A blog was born. As some of you may know, it was called stilltalkintv. I just added the word still to the name of my old (and new News) blog – TalkinTV. I began blogging about local and national TV on the site, reporting on local news changes and having some fun by nicknaming a local anchor the Orange Robot. (You can guess which one.) I made a little money but learned something even more valuable than the almighty dollar. I learned that there should be an amendment to former Buffalo Bills Coach Marv Levy’s oft-quoted remark that “if you’re thinking about retirement, you are already retired.”
The amendment is: “If you’re thinking you were too young to retire, you probably should unretire.” I also learned from writing the blog that I was so passionate about writing and reporting on TV news that I might be willing to do it for practically nothing. At least for a while.

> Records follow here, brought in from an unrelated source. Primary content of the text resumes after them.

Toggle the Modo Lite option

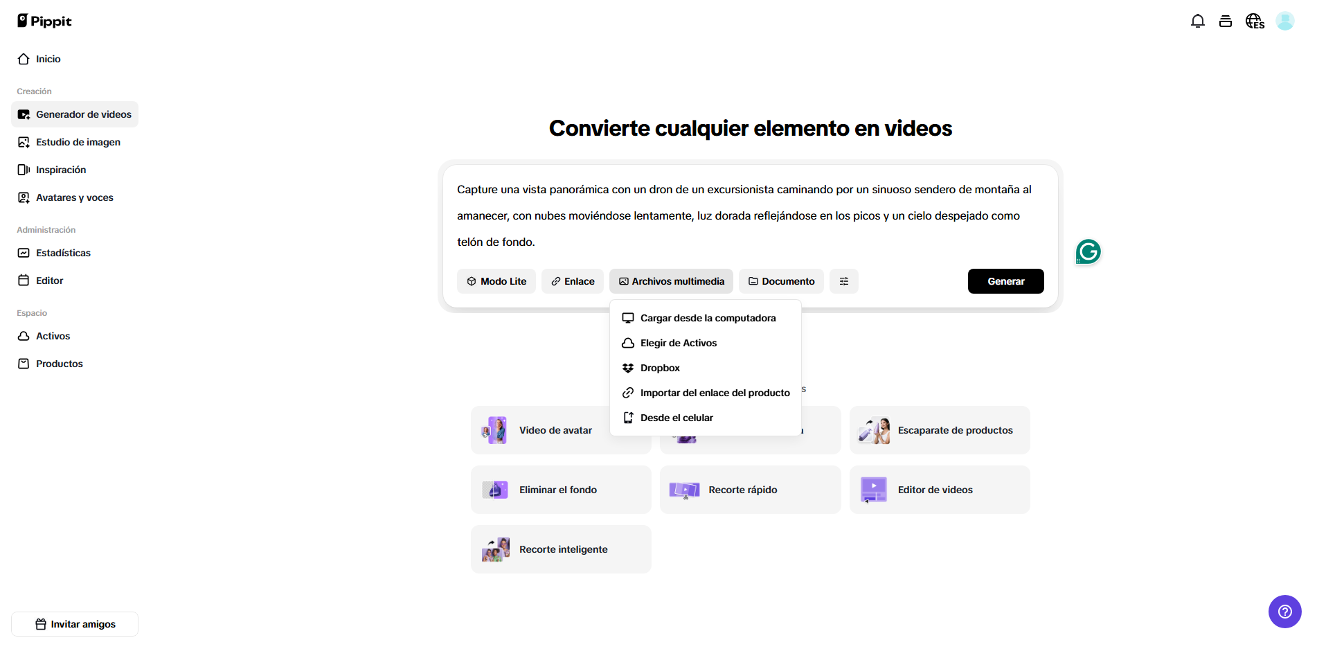[x=496, y=281]
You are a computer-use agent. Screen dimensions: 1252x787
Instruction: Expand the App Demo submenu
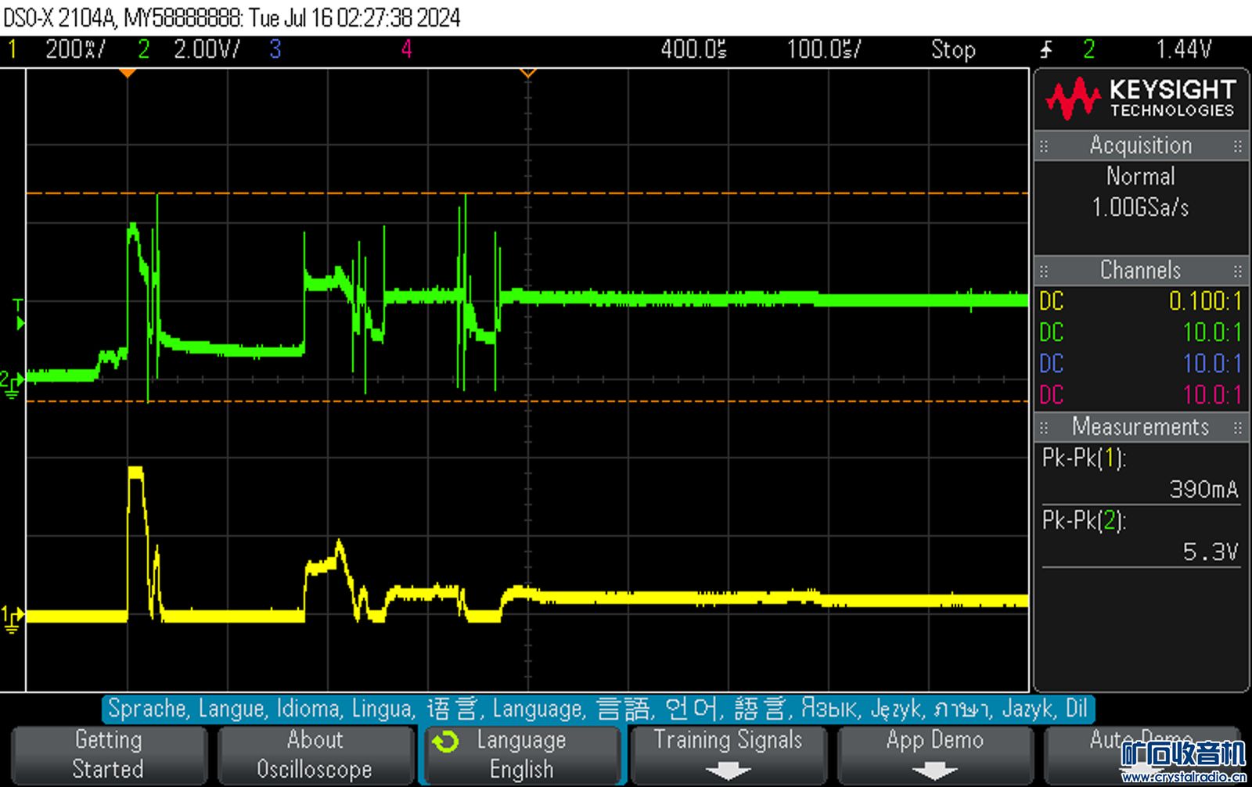(x=934, y=754)
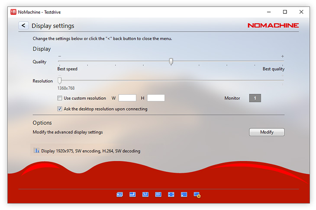This screenshot has width=316, height=210.
Task: Select the second display mode icon
Action: pos(132,195)
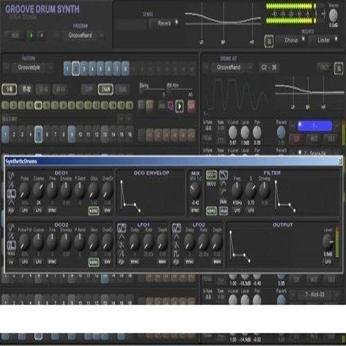
Task: Select the sine waveform icon in OCO1
Action: pos(11,176)
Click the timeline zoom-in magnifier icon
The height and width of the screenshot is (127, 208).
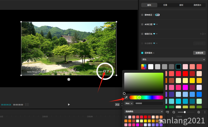[199, 112]
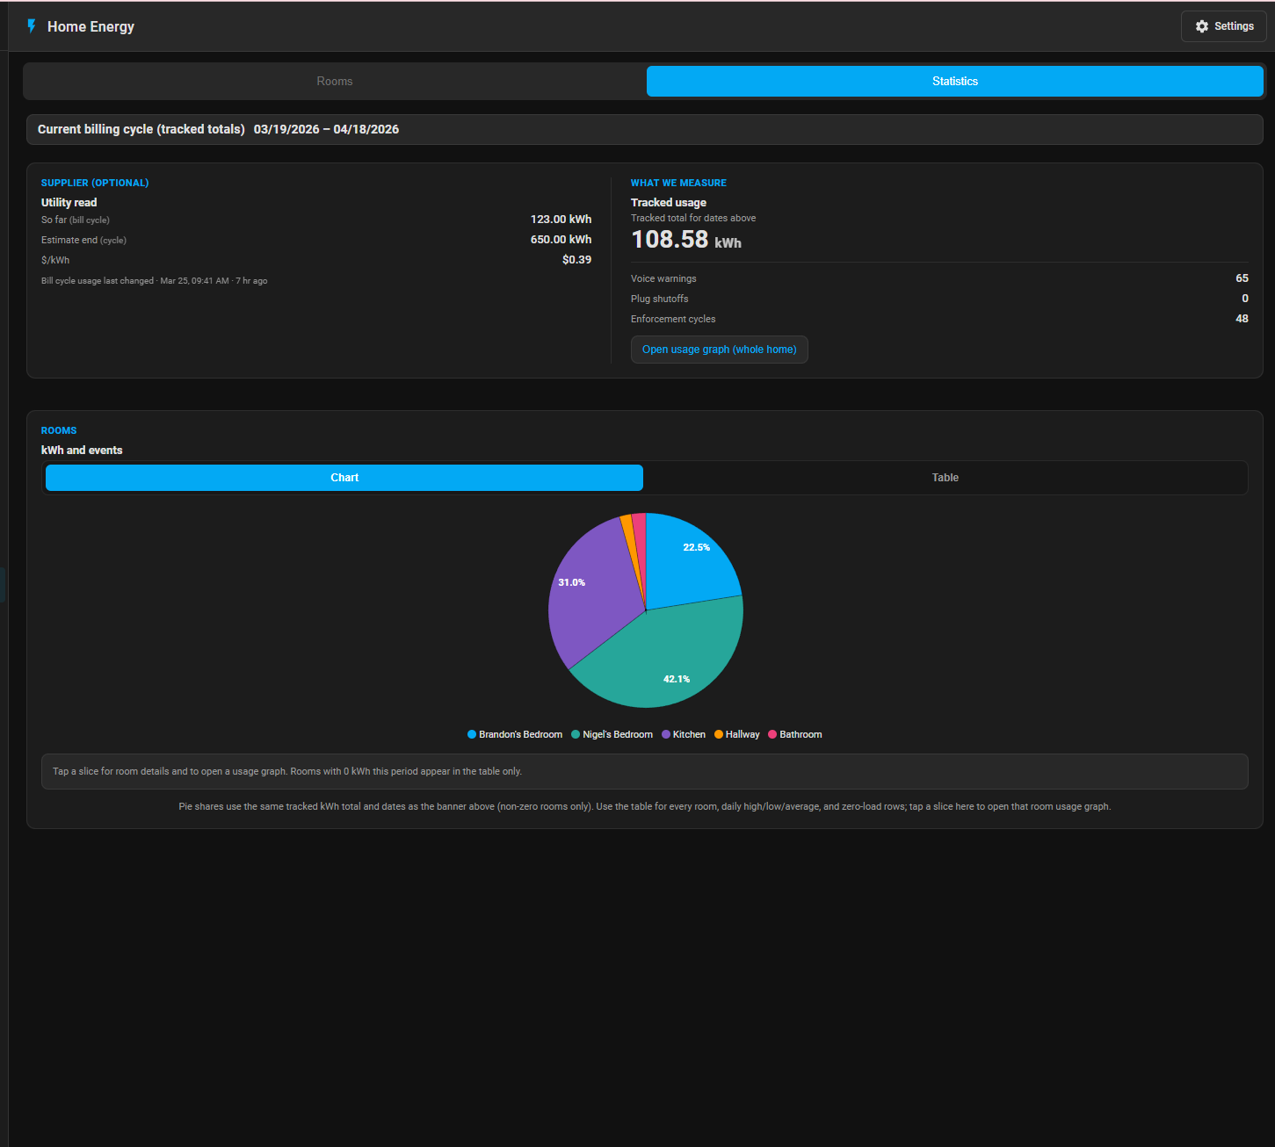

Besides blogging almost daily, I have been kept busy by writing a monthly media column for Buffalo Spree and teaching media courses at SUNY Buffalo State and Medaille College. I was proud to see two of my smartest students eventually make it on-air on local TV stations, only to leave for public relations jobs in a few years. (Hey, I said they were two of my smartest students, which is why they left after learning that TV news is a tough business with really bad hours.)
As a self-employed blogger, I also was able to pick and choose what I watched rather than trying to watch everything I could because it was my full-time job.

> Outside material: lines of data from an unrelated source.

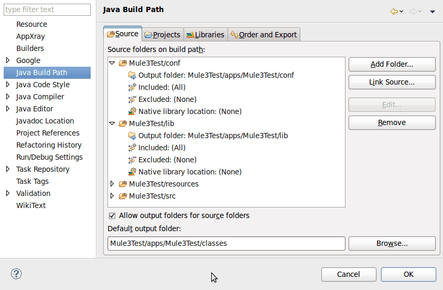Collapse the Mule3Test/conf tree node
Screen dimensions: 443x290
click(x=112, y=63)
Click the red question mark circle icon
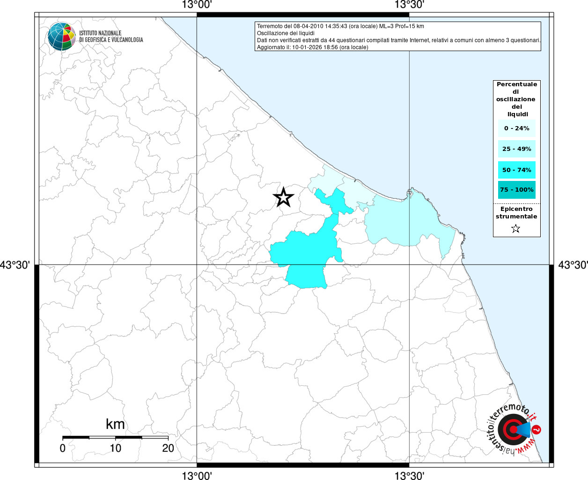 [x=537, y=429]
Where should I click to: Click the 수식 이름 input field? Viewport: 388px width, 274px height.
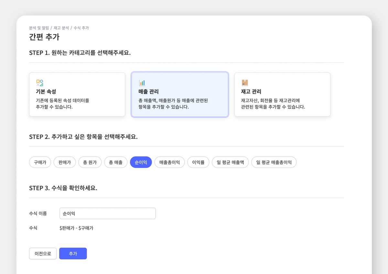107,213
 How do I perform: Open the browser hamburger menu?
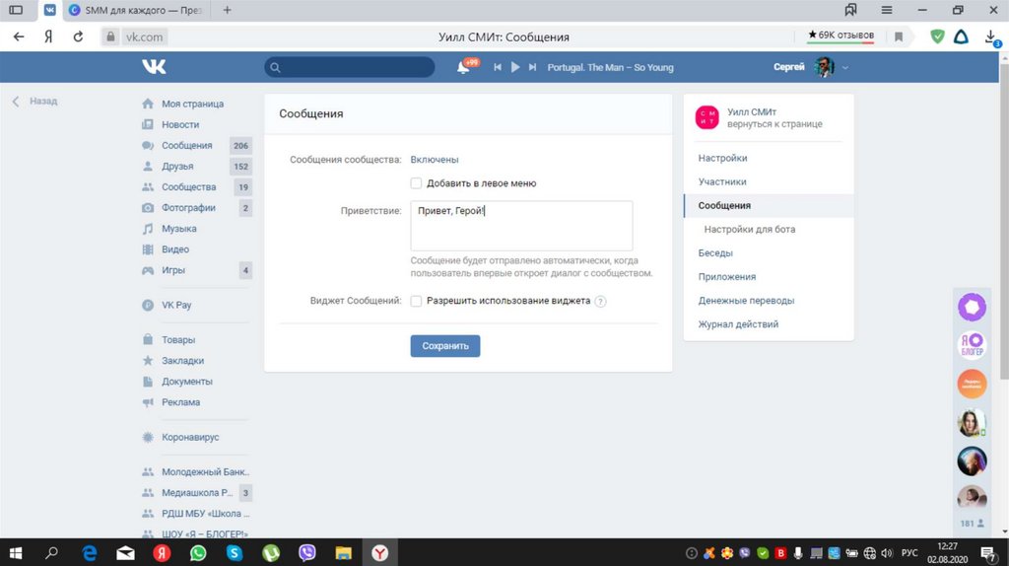(x=887, y=10)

The phony headline on the story about me written by Buffalo News columnist Jeff Simon for the retirement party for nine staffers in June 2010 had the appropriate headline: “He watched crap so we didn’t have to.”

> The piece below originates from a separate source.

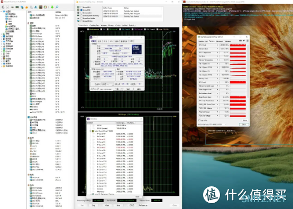Toggle the Stress FPU checkbox
This screenshot has width=293, height=209.
(x=81, y=10)
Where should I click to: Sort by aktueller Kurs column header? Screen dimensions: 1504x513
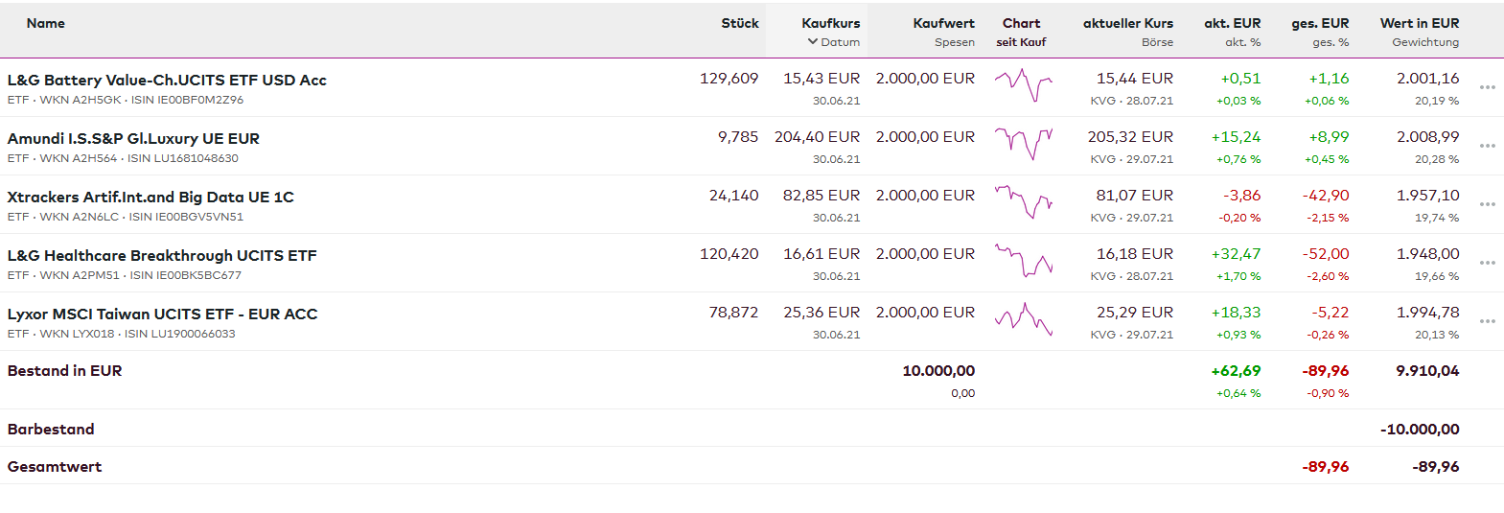click(x=1127, y=23)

For the past three years I didn’t watch crap because I didn’t have to. In other words, until a couple of Western New York newlyweds appeared on the current edition of “Amazing Race,” I hadn’t seen more than 15 minutes of any reality show. That’s a job that someone should have to be paid handsomely to do. It also was the format that led me to consider retirement.
As I did in 1982 when I first became the daily TV critic of the Buffalo News, I am going to provide a quick, short list of what I’ve been watching for the past three years besides Syracuse University basketball, Buffalo Bills football, Buffalo Sabres hockey and ESPN. Here’s what I watch most often On Demand or on my DVR, the two ways the TV game has dramatically changed: “The Good Wife,” “Homeland,” “Modern Family,” “Parenthood,” “The Daily Show with Jon Stewart,” Aaron Sorkin’s “The Newsroom,” “Reliable Sources,” “CBS Sunday Morning,” “Meet the Press,” “Downton Abbey,” “Mad Men,” “The NBC Nightly News,” and several cable news programs during the presidential election season.
The inclusion of “Downton” may surprise some readers who might not think it is my cup of tea. But I have an explanation. I gave a DVD of the first two seasons of the British soap to my girlfriend for Christmas a few months ago. It was a fortuitous mistake. It meant I had to watch all the 15 or 16 episodes over the holidays with her and I got hooked on a series that I refer to as “Dallas” with better dialogue and better accents.
I also watch all the local newscasts because the anchors and reporters are the area’s celebrities, I believe someone should keep influential TV news departments as accountable as they claim they keep government officials accountable – and I remain a glutton for punishment.
Surprisingly, some readers never thought I left The News. I can’t tell you how many times over the last few years some kind salesperson told me they enjoy reading me in The News before I had to gently tell them that I left the newspaper almost three years ago.
Now I can tell them I’m back – and I can be “Alan Pergament” again.